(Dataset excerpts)
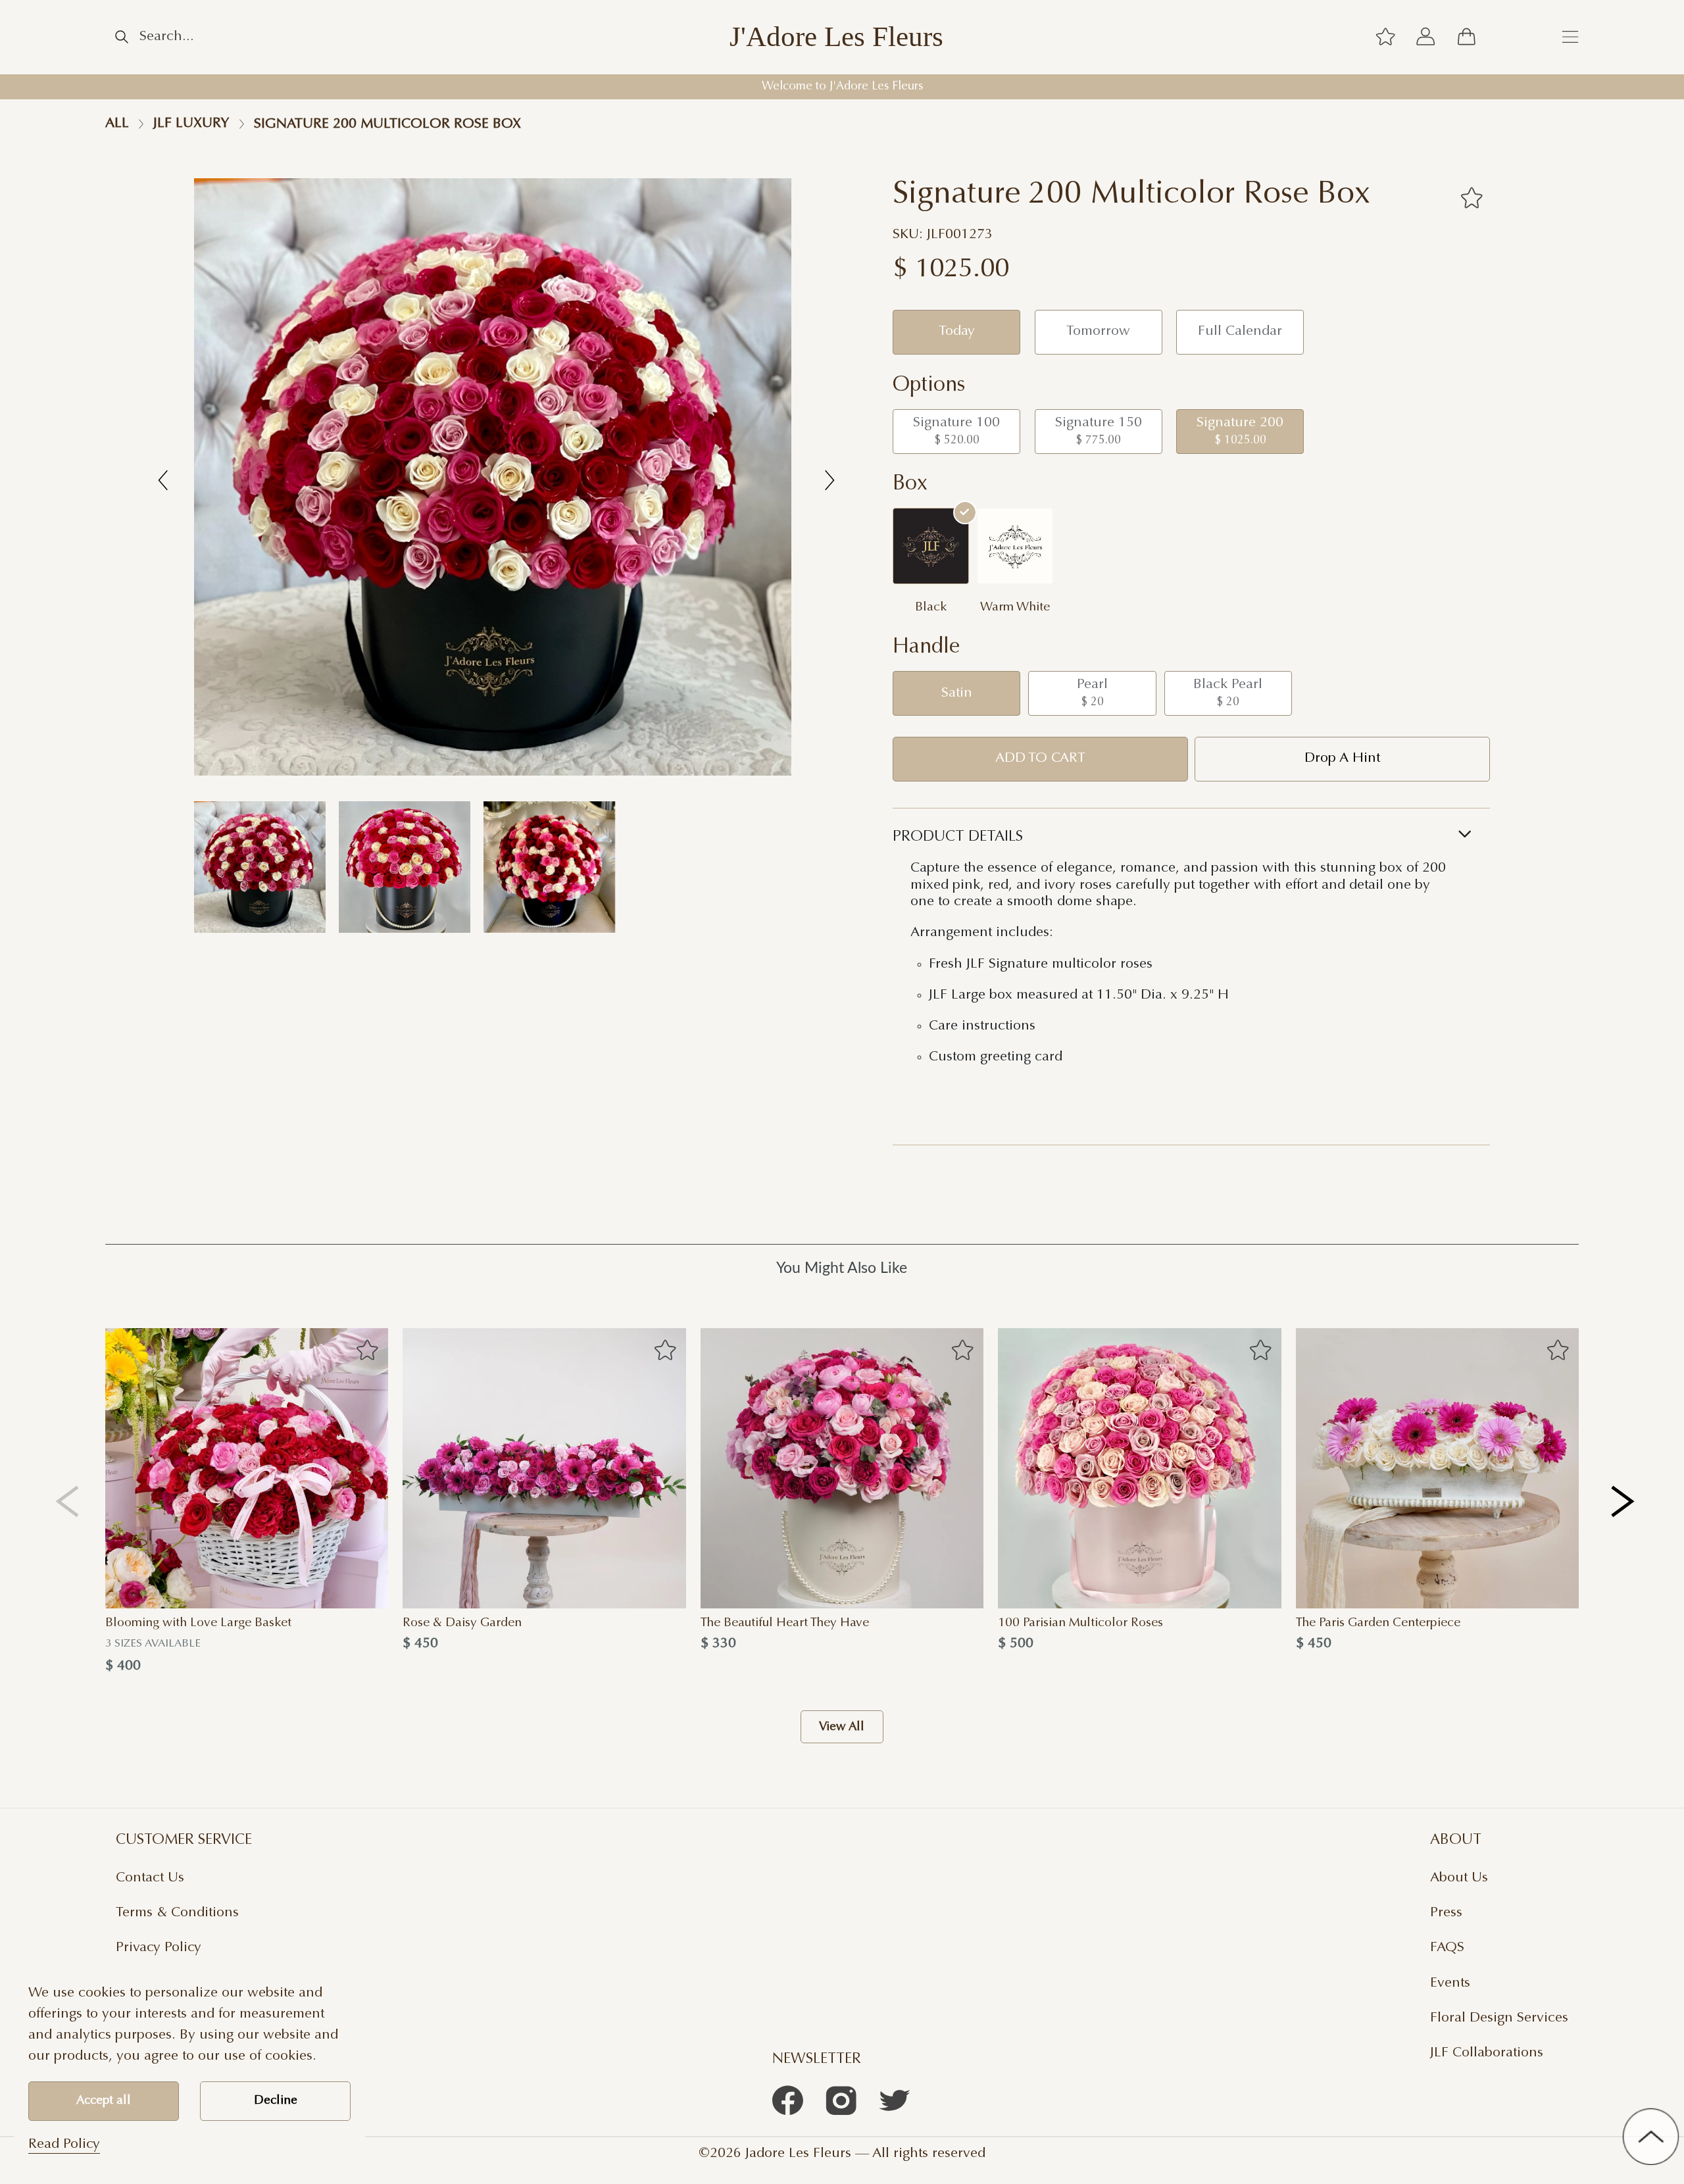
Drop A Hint (1342, 758)
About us (1459, 1878)
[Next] (1624, 1501)
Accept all (103, 2101)
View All (841, 1727)
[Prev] (67, 1501)
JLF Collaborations (1486, 2053)
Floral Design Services (1499, 2018)
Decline (275, 2101)
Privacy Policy (158, 1948)
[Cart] (1466, 37)
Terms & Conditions (177, 1913)
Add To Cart (1040, 758)
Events (1450, 1983)
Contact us (150, 1878)
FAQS (1447, 1948)
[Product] (246, 1468)
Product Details (958, 837)
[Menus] (1570, 37)
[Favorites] (1471, 197)
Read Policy (64, 2144)
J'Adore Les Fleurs (836, 37)
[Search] (121, 37)
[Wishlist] (1385, 37)
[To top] (1651, 2136)
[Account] (1426, 37)
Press (1446, 1913)
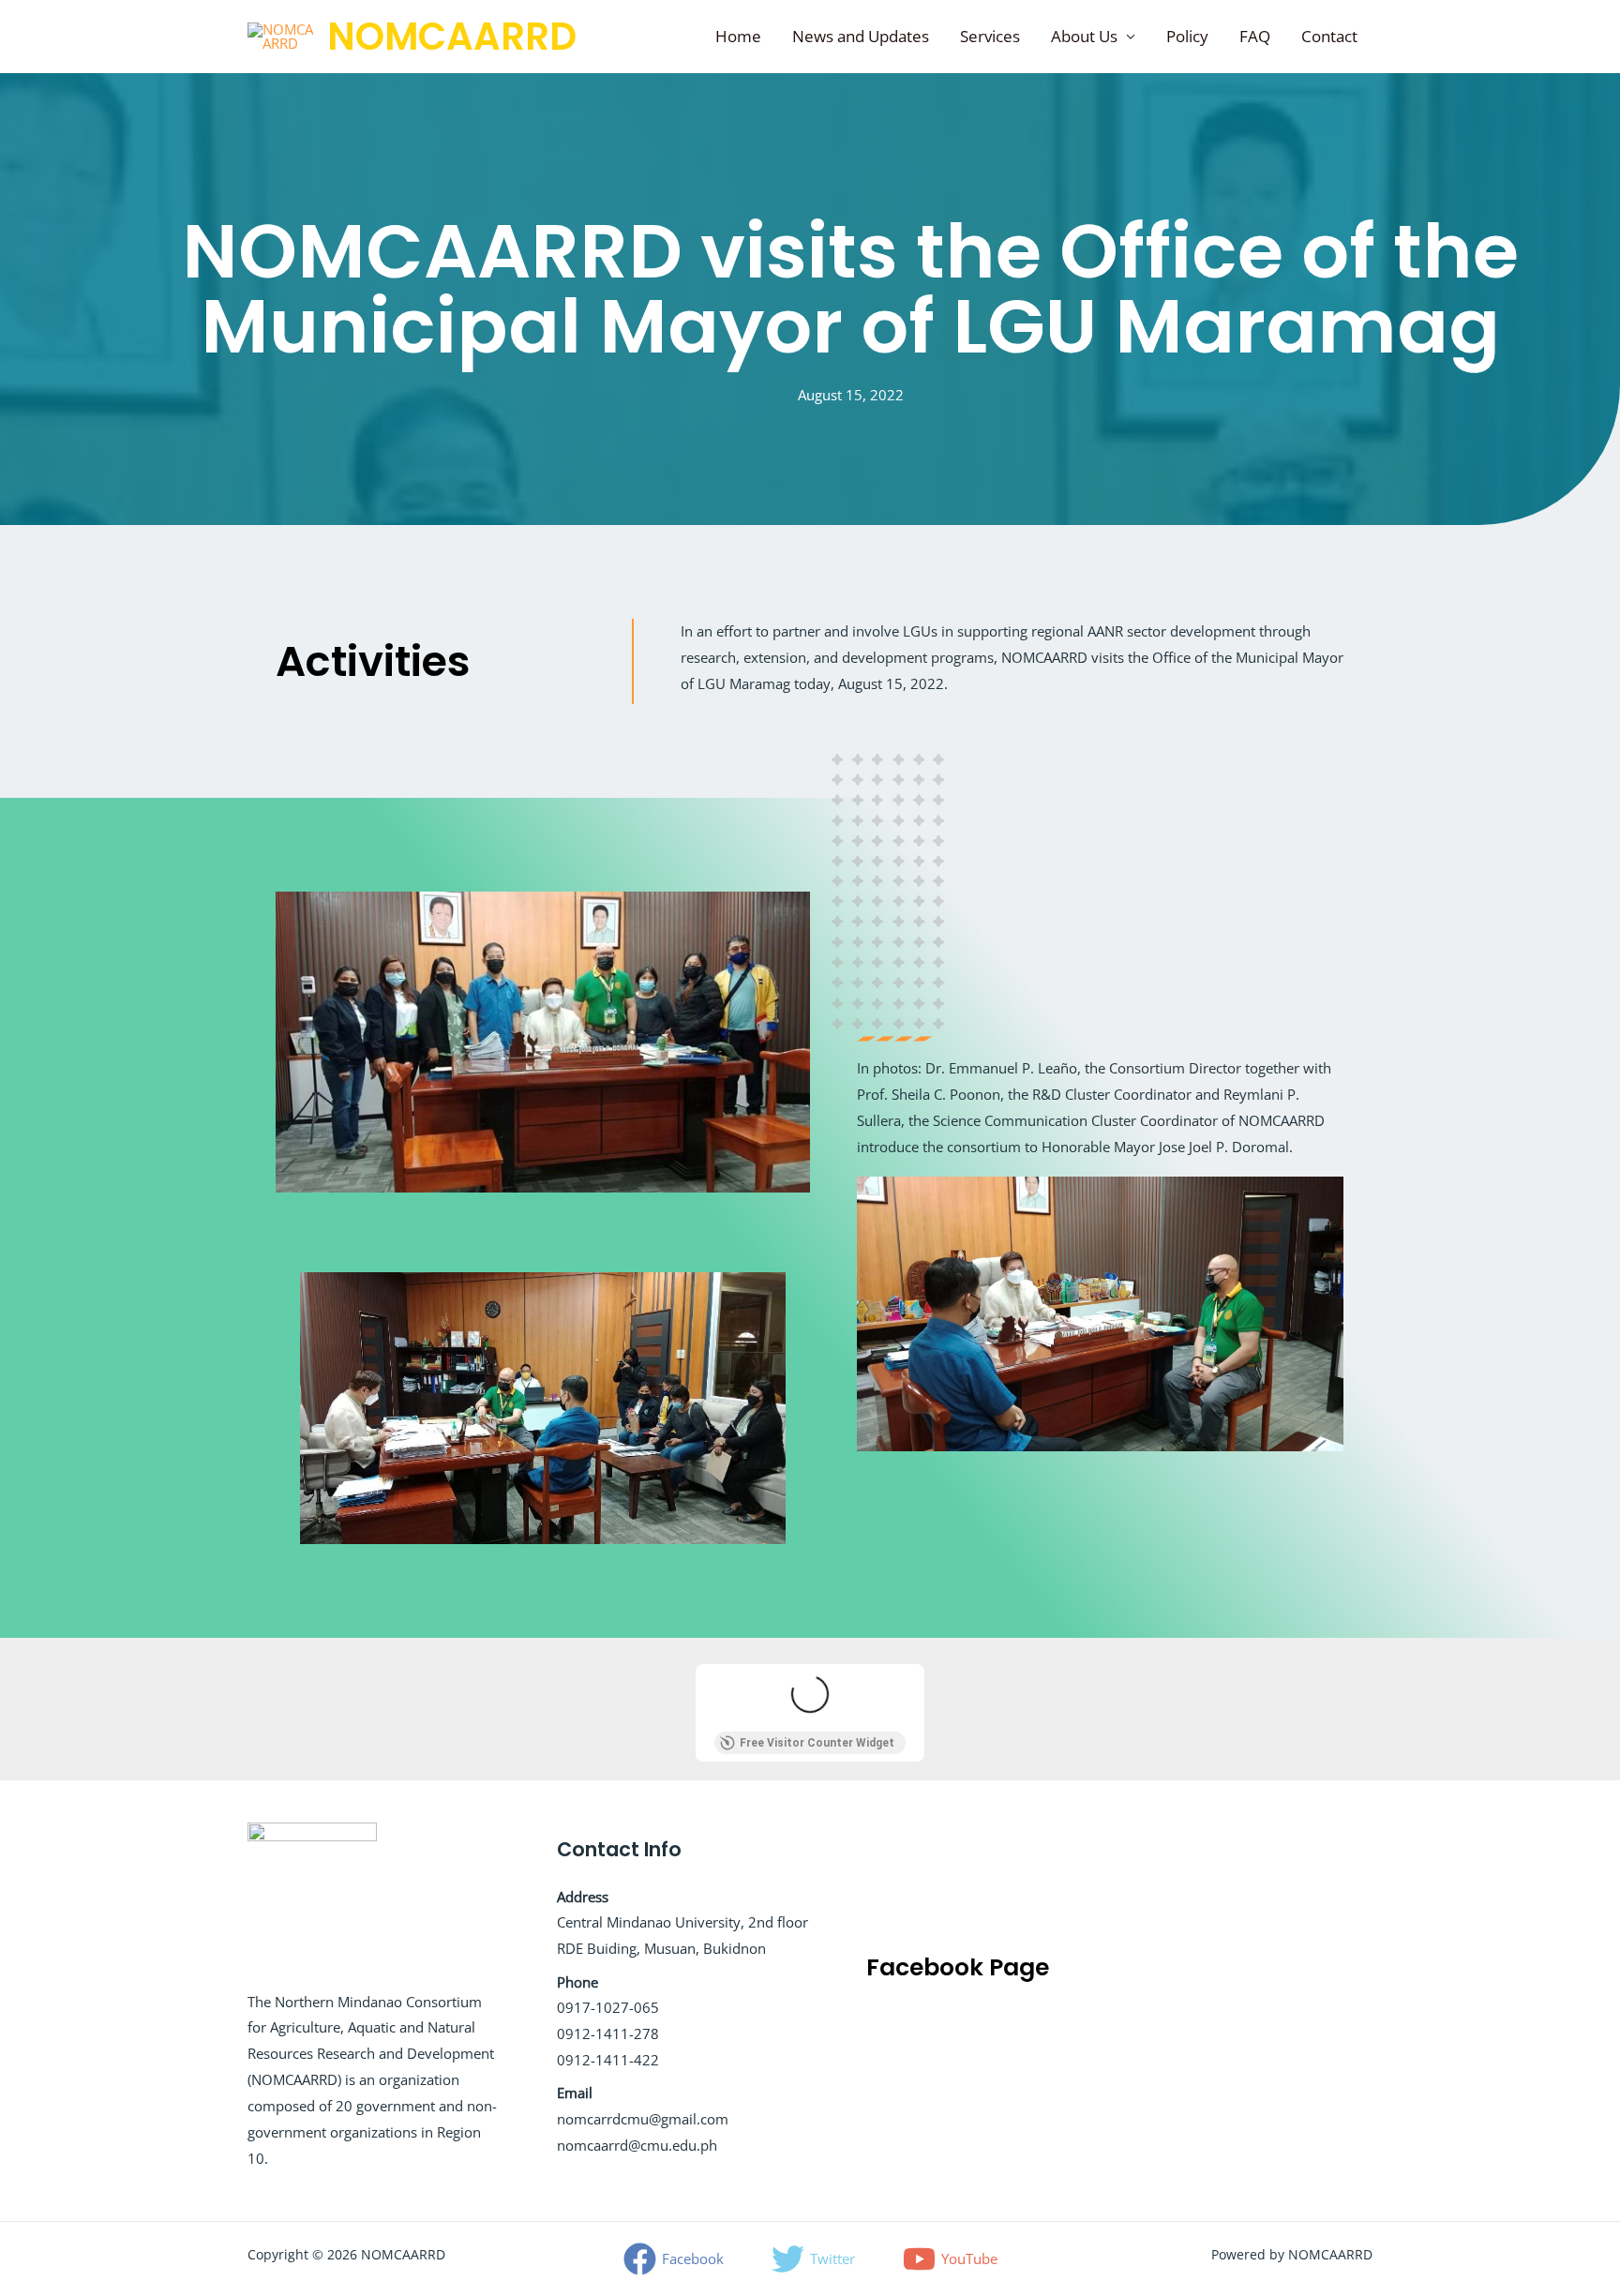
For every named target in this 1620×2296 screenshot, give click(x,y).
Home (738, 36)
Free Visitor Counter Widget (817, 1742)
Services (990, 36)
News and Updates (860, 36)
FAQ (1254, 36)
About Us (1084, 36)
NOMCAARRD (452, 36)
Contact (1329, 36)
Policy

▶ [Task goal]: Nothing but the lines from the line containing "Contact us (150, 1878)" through the end of the records belongs in the answer, written out exactly, both ends included, without pictures.

▶ [Reply to the task]:
Contact us (150, 1878)
FAQS (1447, 1948)
[Product] (246, 1468)
Product Details (958, 837)
[Menus] (1570, 37)
[Favorites] (1471, 197)
Read Policy (64, 2144)
J'Adore Les Fleurs (836, 37)
[Search] (121, 37)
[Wishlist] (1385, 37)
[To top] (1651, 2136)
[Account] (1426, 37)
Press (1446, 1913)
For every named target in this 1620×2296 screenshot, give click(x,y).
Home (738, 36)
Free Visitor Counter Widget (817, 1742)
Services (990, 36)
News and Updates (860, 36)
FAQ (1254, 36)
About Us (1084, 36)
NOMCAARRD (452, 36)
Contact (1329, 36)
Policy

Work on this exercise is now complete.